Several Ivy League track coaches expressed recruiting interest in Dayo, then backed away, leading the Adetus to conclude that someone at Sidwell had poisoned the coaches against her. There is no evidence of that, and it doesn’t ring true. Dayo Adetu ended up being admitted to Penn a year later, where she ran track for a year. She was good enough to be on the team, but her college times suggest that she may not have been enough of a difference maker to get coach support in admission.

The ultimate argument is that Sidwell engaged in “disparate advocacy,” with the family claiming that Sidwell Friends had aggressively promoted the girl to Spelman but not to the other schools on her list. As already stated, the advocacy at Spelman was likely an attempt to ensure an acceptance given the lofty ambitions of her college list.

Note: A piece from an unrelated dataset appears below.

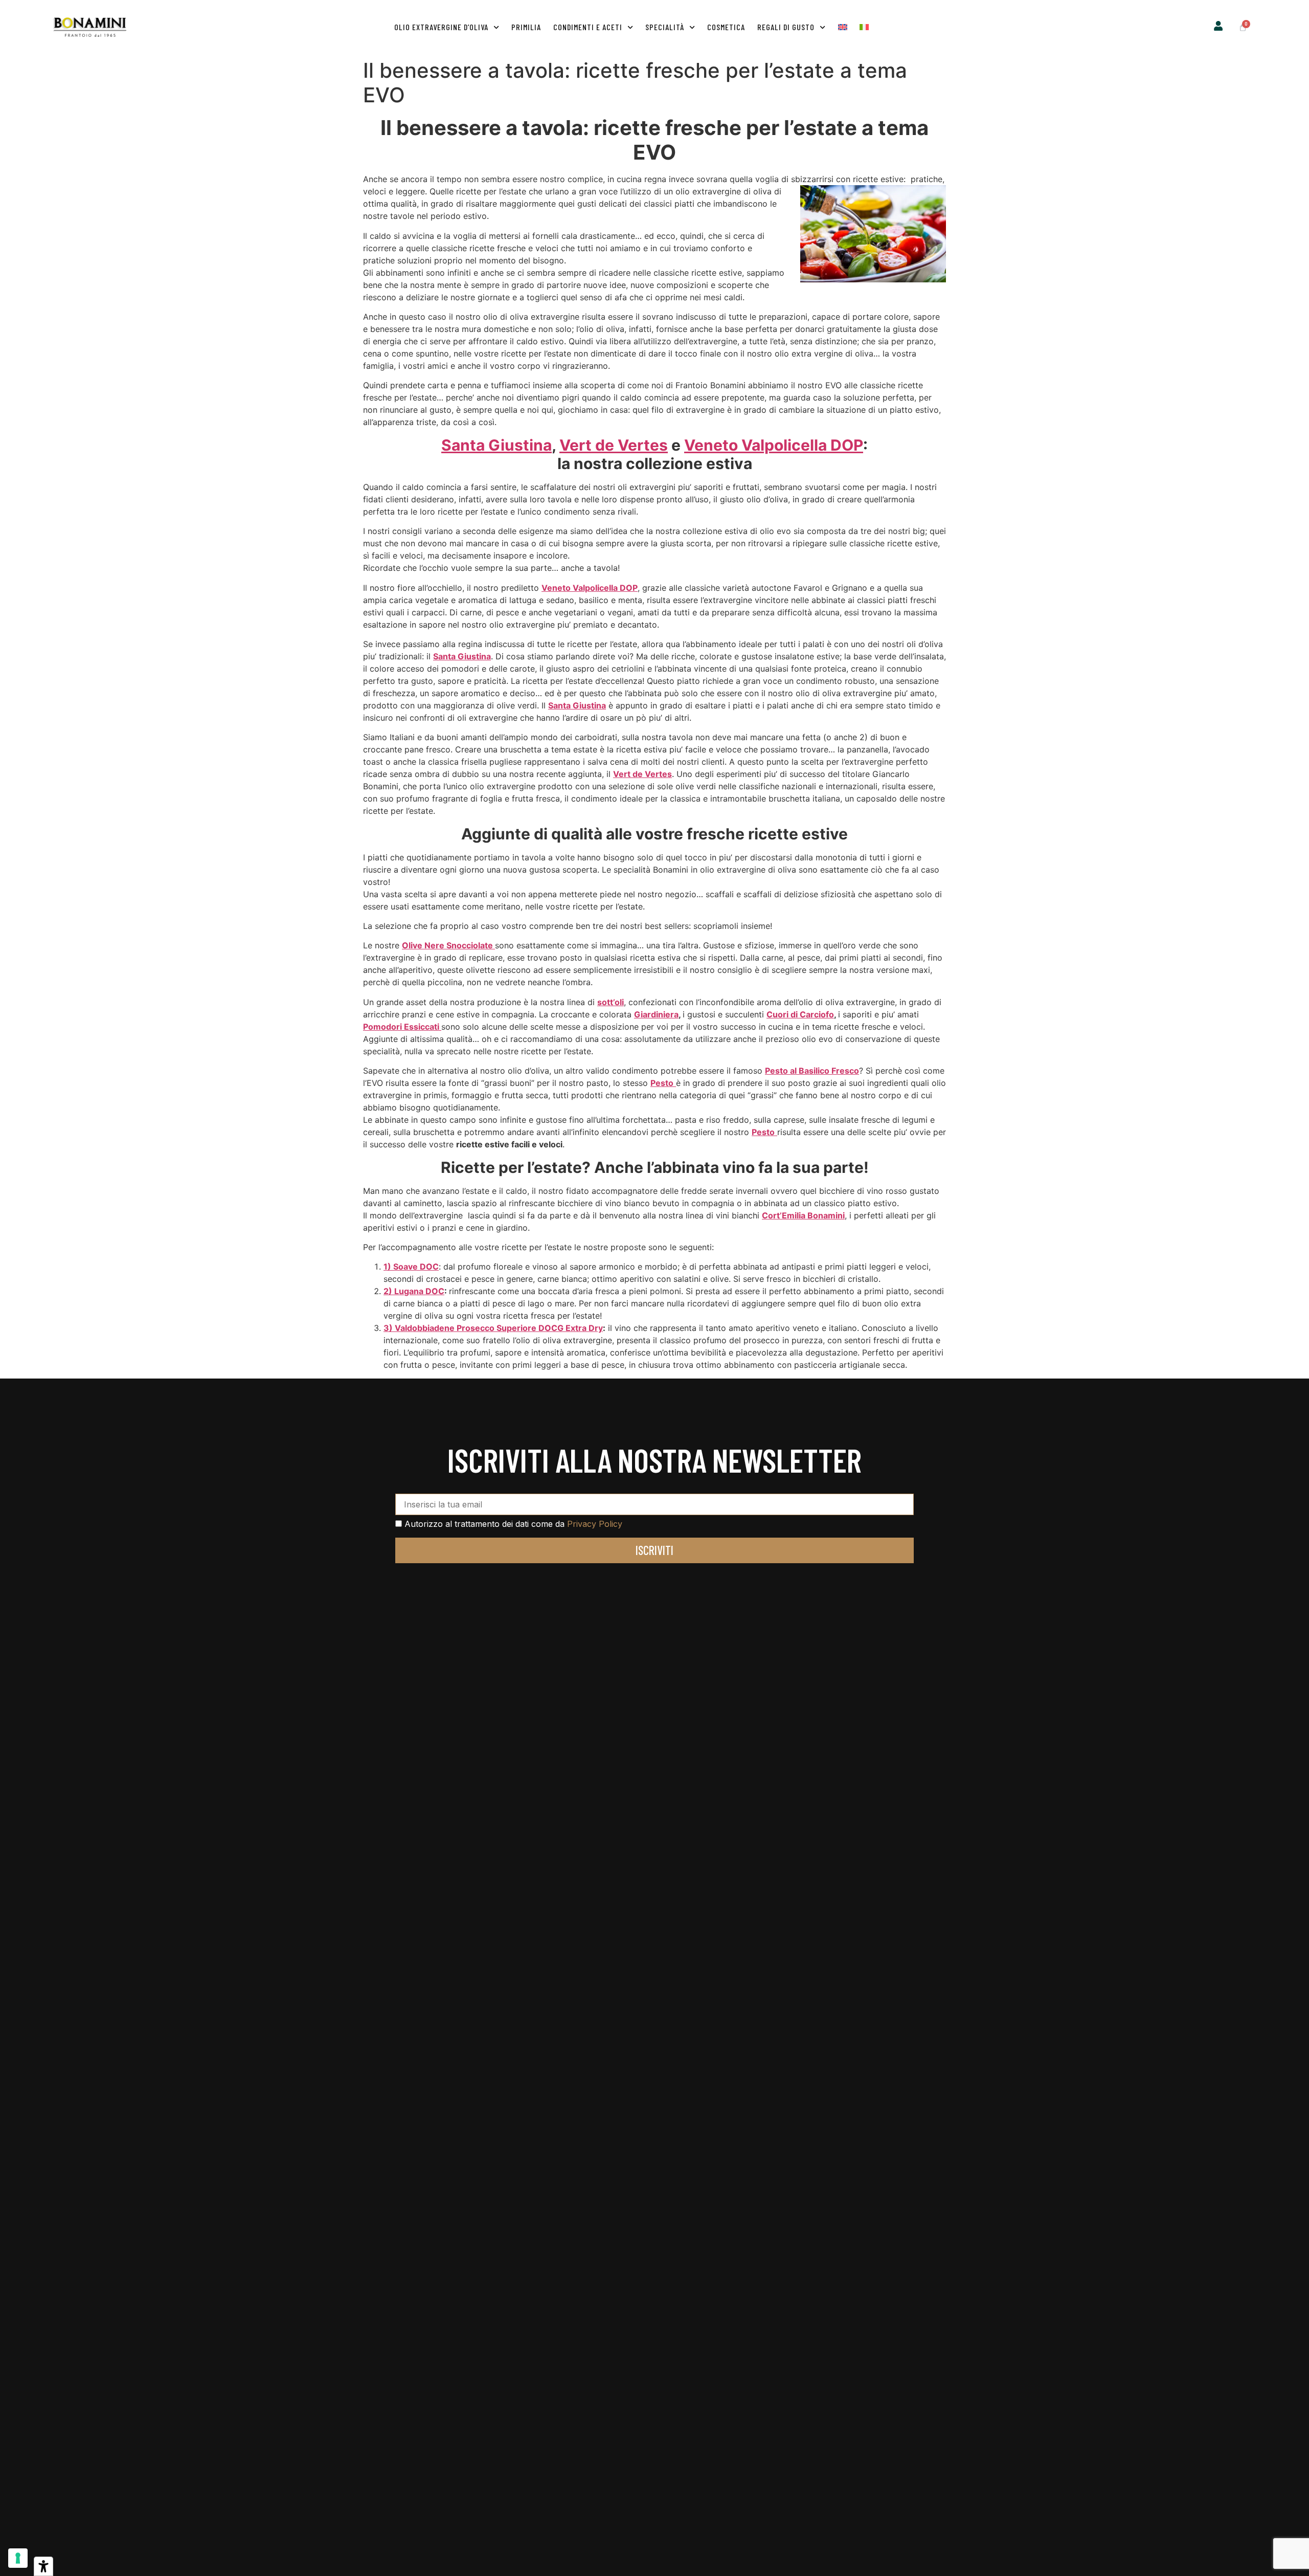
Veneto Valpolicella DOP (773, 445)
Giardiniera (656, 1014)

The expectation that college counselors have an obligation or even the opportunity to advocate for students at highly selective colleges is a popular suburban legend among independent school families, perhaps encouraged by school marketing efforts. If that was once a common practice, it no longer is (or there’s an advocacy black market that’s closed to me).

Are the Sidwell Friends cases sign of an impending college counseling crisis? It’s too early to draw conclusions, but this spring a handful of friends who represent the very best of our profession have talked about getting out. The college counseling landscape may be facing its own version of global warming as the myth of prestige meets a new generation of parents and produces more frequent and violent storms. That requires a renewed emphasis on a college admission process built around student health and well-being. Finding a cure requires isolating the contagion.